Unfortunately, sampling for macroplant/archaeobotanical remains has not always been systematically carried out at all of these. Where remains have been recovered, however, they have provided tantalising information on early medieval crop processing, agricultural practices and use of wild plants.
- Analysis of large macroplant remains at Dundurn fort (Dickson and Brough 1989) recovered rare organic remains from midden deposits, dating between 550 and 650 AD. The deposits contained fragments of bracken, moss and wood chippings which were likely used as flooring or bedding. Occasional cereal grains of barley (both naked and hulled variety being present) and oat were recorded, along with hazelnuts and raspberry seeds. Of note, was the recovery of a conglomerate of wild cherry stones, which were thought to have come from human coprolite material suggesting that excrement had been present in the midden deposits. Dickson and Brough (1989) suggest that the plant assemblage show that the local environment was less wooded than today, with meadow and riverside environments being exploited for wild nuts and fruits.
- Although only two samples were assessed for macroplant remains from the recent excavations at Lair (Strachan et al 2020), both were found to include small amounts of charred oat and barley grains (Ramsay 2020). The recovery of this small quantity of charred cereal grains together with a fragment of a rotary quern indicates firstly that some crop processing or food preparation was undertaken at the site. It also suggests that there is potential for further macroplant remains to be recovered from this early medieval site.
- The charred plant assemblage from Bertha Park contained a mix of grains of six-row and two-row barley, glume wheat (emmer/spelt) and oat (Robertson 2020).

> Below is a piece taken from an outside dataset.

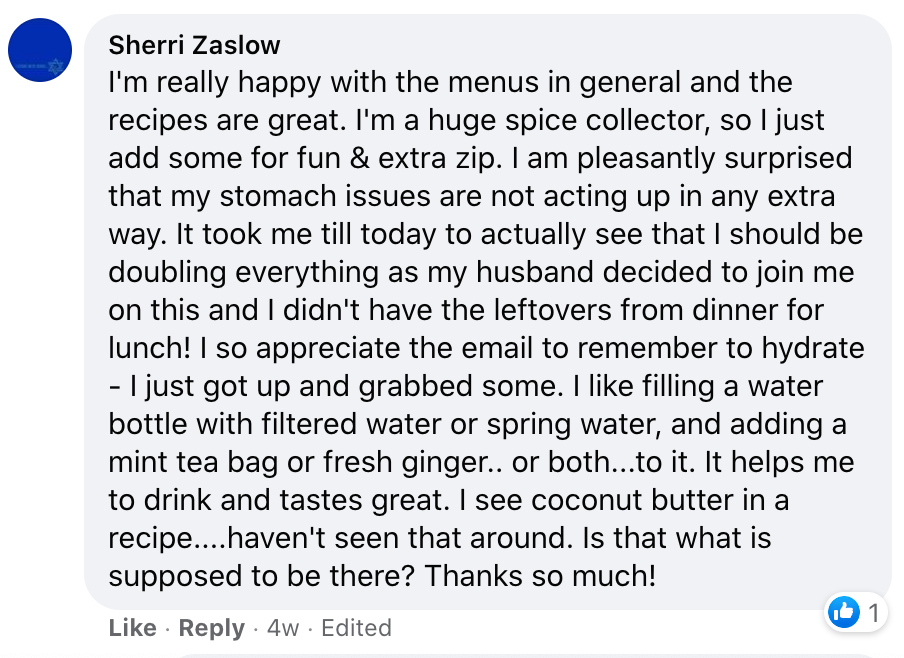This screenshot has width=904, height=658.
Task: Reply to Sherri Zaslow's comment
Action: 211,628
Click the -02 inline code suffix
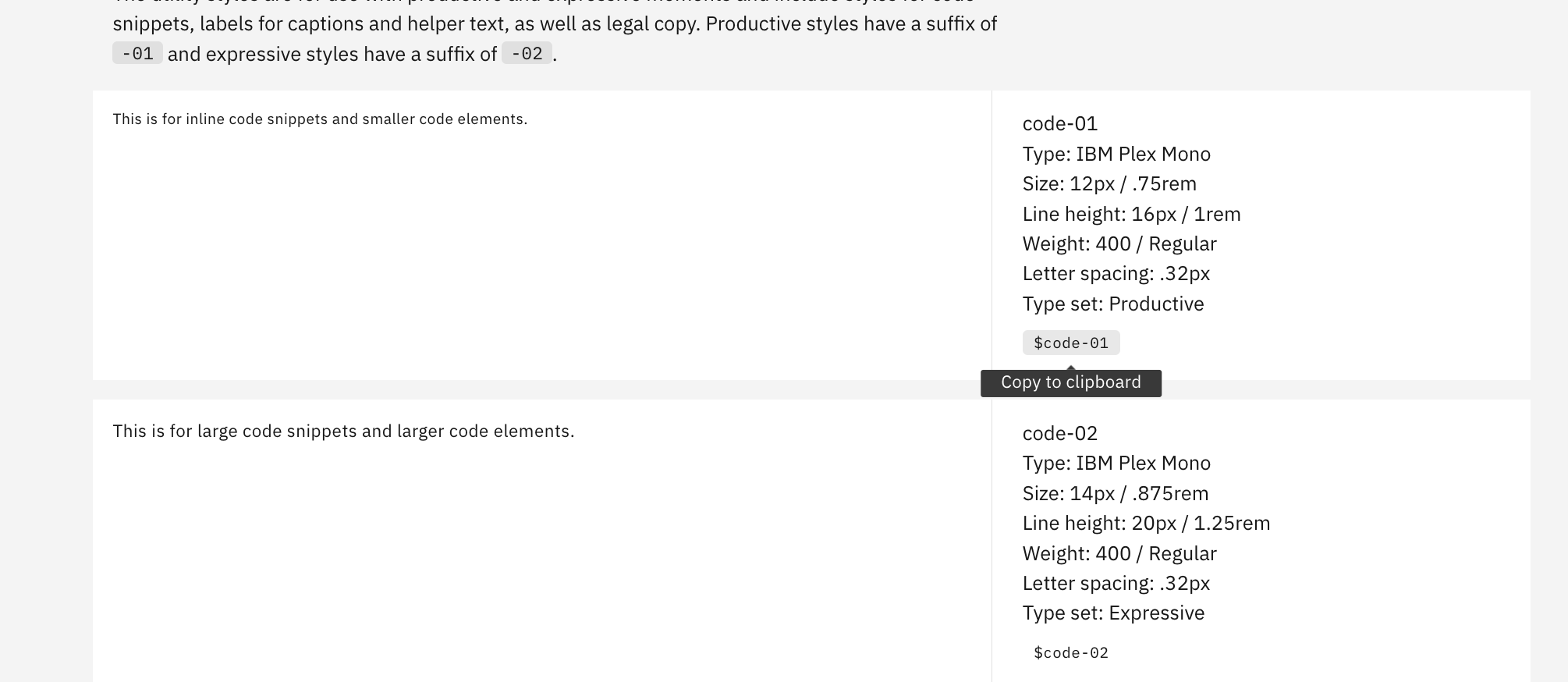Viewport: 1568px width, 682px height. tap(527, 54)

Robertson suggests that the two-row barley may have been specifically grown for use in brewing as it has a high sugar content. Emmer/Spelt wheat are more commonly recovered from prehistoric sites. However, its presence at Bertha Park indicates that the cultivation of glume wheat continued into the early medieval period on a small scale (Robertson 2020).
- The early medieval kiln (dated from 430–620 AD) uncovered at Kinross High School (Cachart 2008) contained a rich assemblage of carbonised cereal grains with both hulled barley and oats present. These were interpreted as being the remnants of a ‘maslin’ or ‘mixed crop’ for bread making (Hastie 2008). High concentration of weed seeds were recovered from the possible collapsed dome of the kiln and it is likely that the seeds originated from turfs used to construct the upper section of the kiln (Hastie 2008). No other known corn-drying kilns have been found that date to this early period and its presence indicates that grain was being grown and processed at the site at this time. A second kiln, dating to the later medieval period, was also uncovered at the site (see later medieval section). Interestingly both kilns were very similar in construction demonstrating that there had been little advancement in grain-drying technology on the site between these periods (Cachart 2008).
Evidence of early medieval settlement is being identified more frequently in Perth and Kinross. Investigations of these sites in the future will provide increasing information on settlement during this period. It will also add to our understanding of transition between the self-sufficient later prehistoric/early medieval periods to the trade and surplus of the later medieval period. The evidence recovered from the investigations at both Bertha Park (Engl 2020) and Kinross High School (Cathcart 2008) indicates that macroplant remains from these sites can provide a wealth of information on crop husbandry, agricultural practices and day-to-day activities from this period. To gain a full understanding of the agricultural economy at the time it is crucial that sampling and analysis for macroplant remains, from these sites, is undertaken routinely as part of environmental investigations. Sampling of well-preserved early medieval deposits and features should be a priority.
Sampling of any charred or waterlogged material from in
–situ early medieval settlement remains/sites , should be a priority, with samples targeting deposits offering potential for the preservation of early medieval archaeobotanical/macroplant remains.